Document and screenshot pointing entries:
(begin)

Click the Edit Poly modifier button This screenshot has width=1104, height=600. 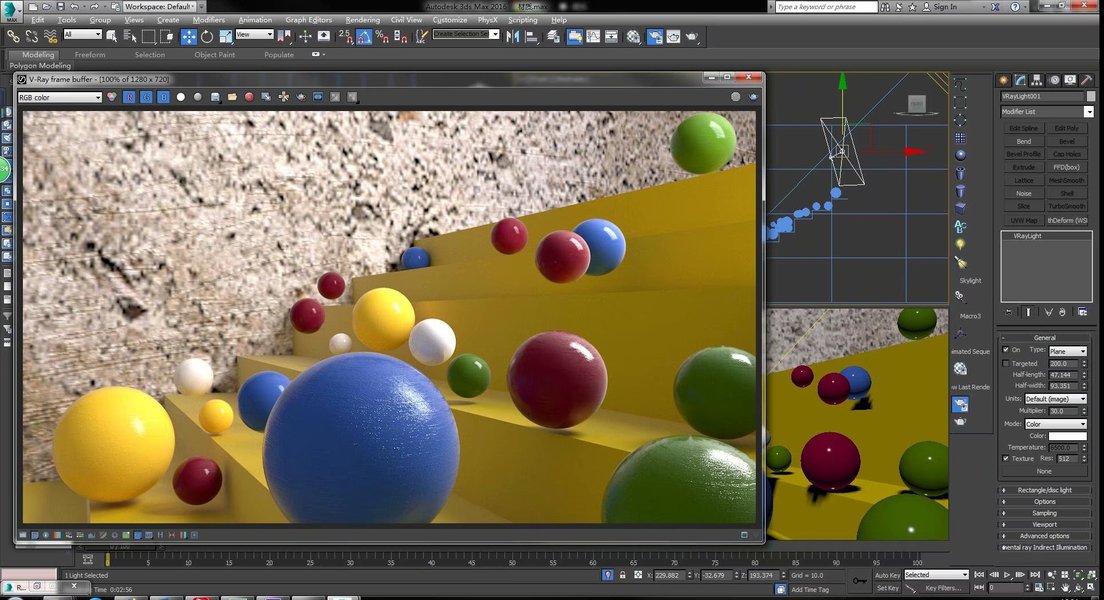(x=1066, y=128)
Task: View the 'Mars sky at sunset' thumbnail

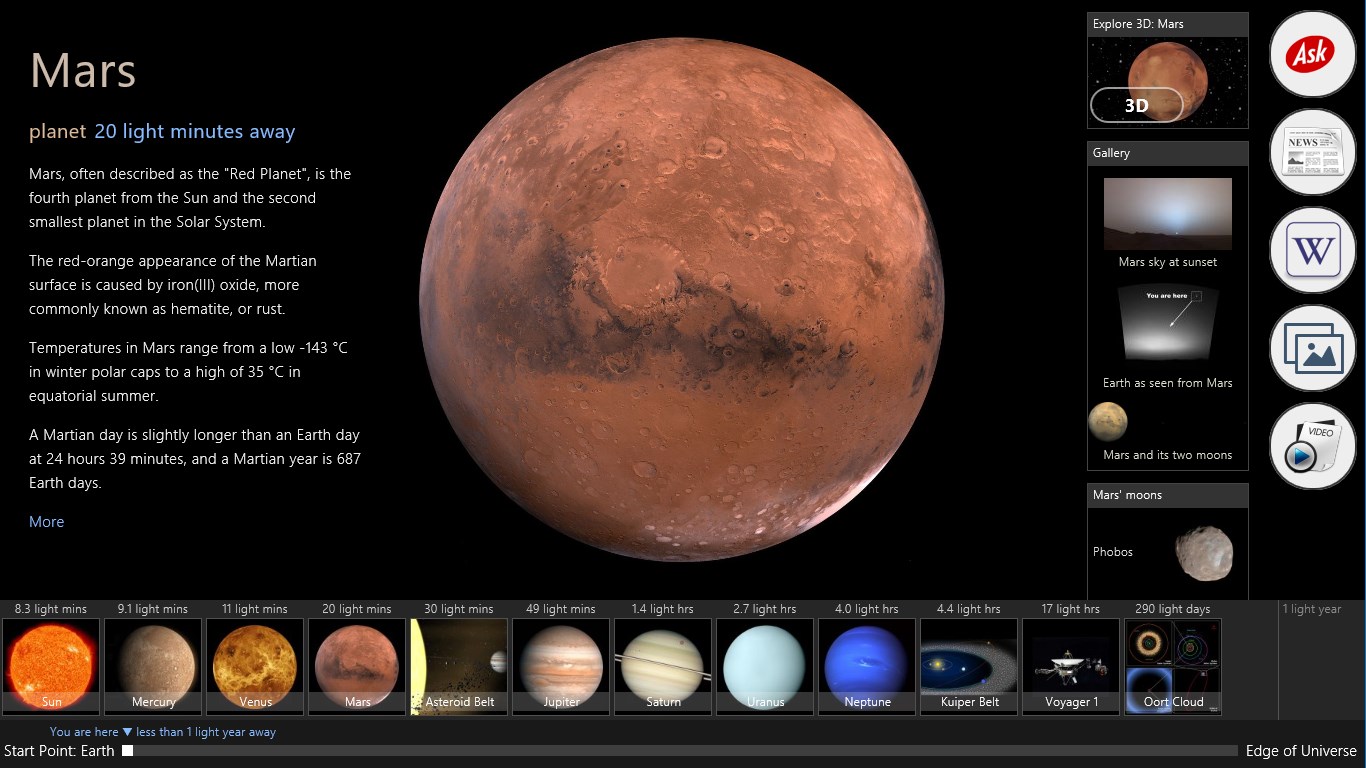Action: point(1167,212)
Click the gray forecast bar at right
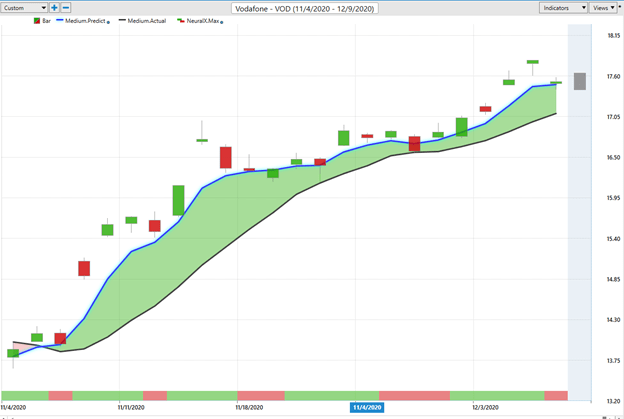Viewport: 624px width, 419px height. [579, 81]
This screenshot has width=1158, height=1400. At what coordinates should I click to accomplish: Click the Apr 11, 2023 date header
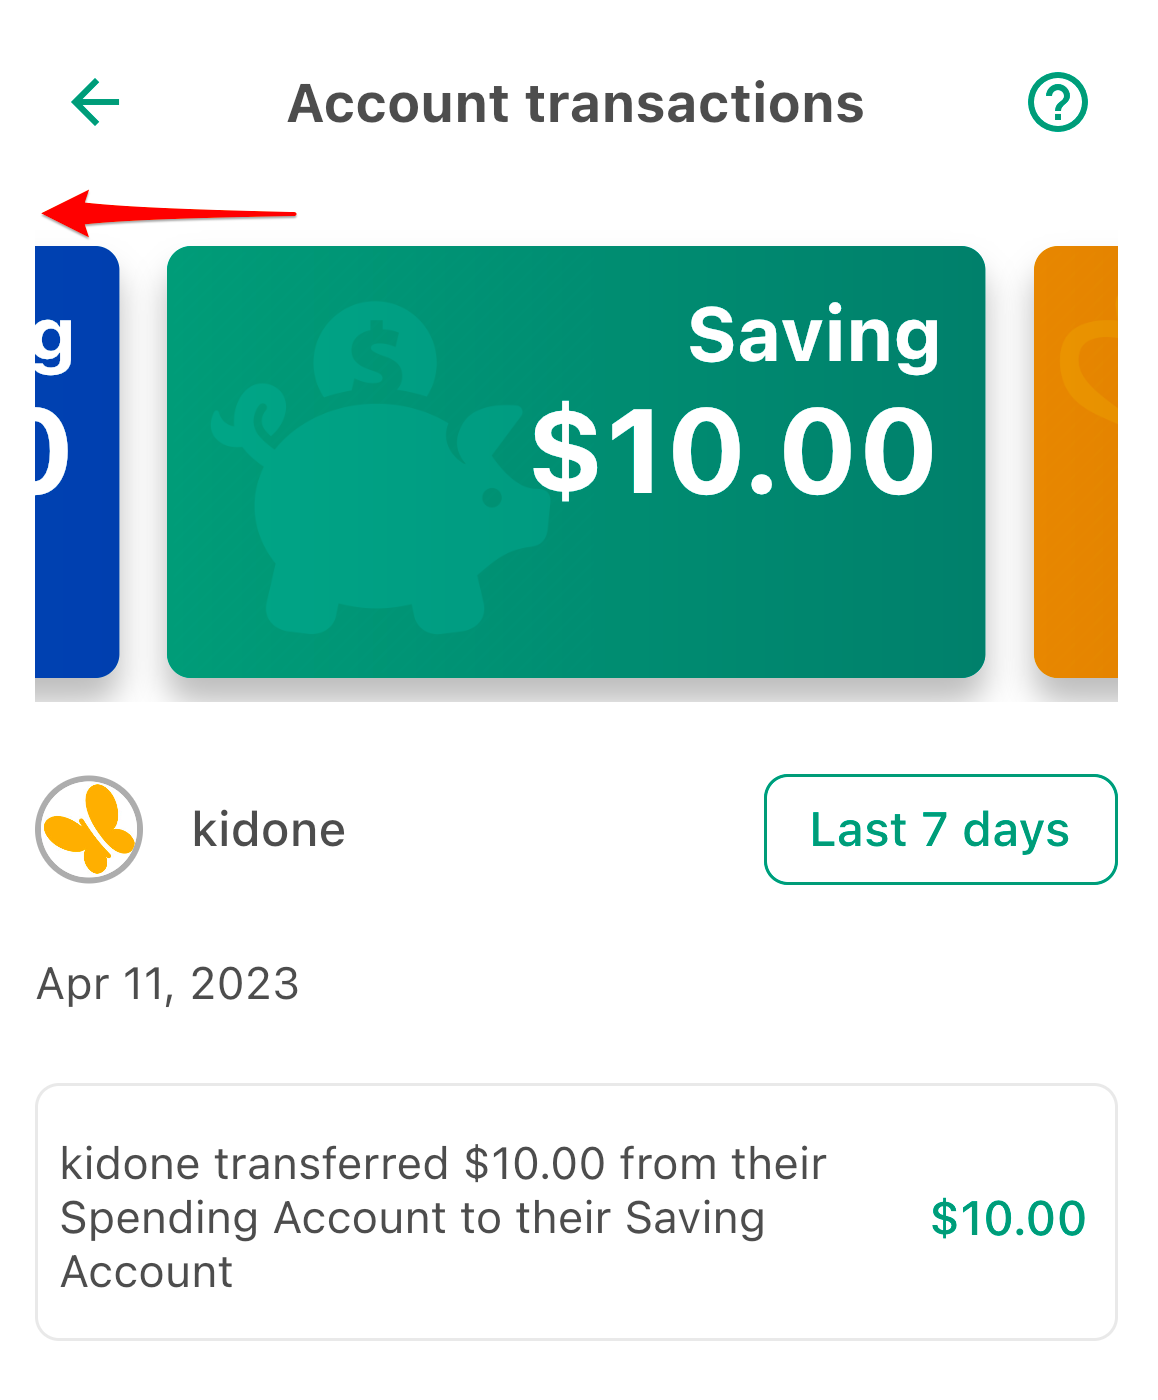[x=168, y=984]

(end)

▸ YOUR GOAL
Output the records as a Markdown table with columns Row and Line, one line per row and blank lines skipped, starting at the line containing "Task: View the 'Mars sky at sunset' thumbnail" and ending at the end of the records. Omit the pictures.

▸ FINAL RESULT
| Row | Line |
|---|---|
| 1 | Task: View the 'Mars sky at sunset' thumbnail |
| 2 | Action: point(1167,212) |
| 3 | Click the gray forecast bar at right |
| 4 | Viewport: 624px width, 419px height. [579, 81] |
| 5 | This screenshot has width=1158, height=1400. At what coordinates should I click to accomplish: Click the Apr 11, 2023 date header |
| 6 | [x=168, y=984] |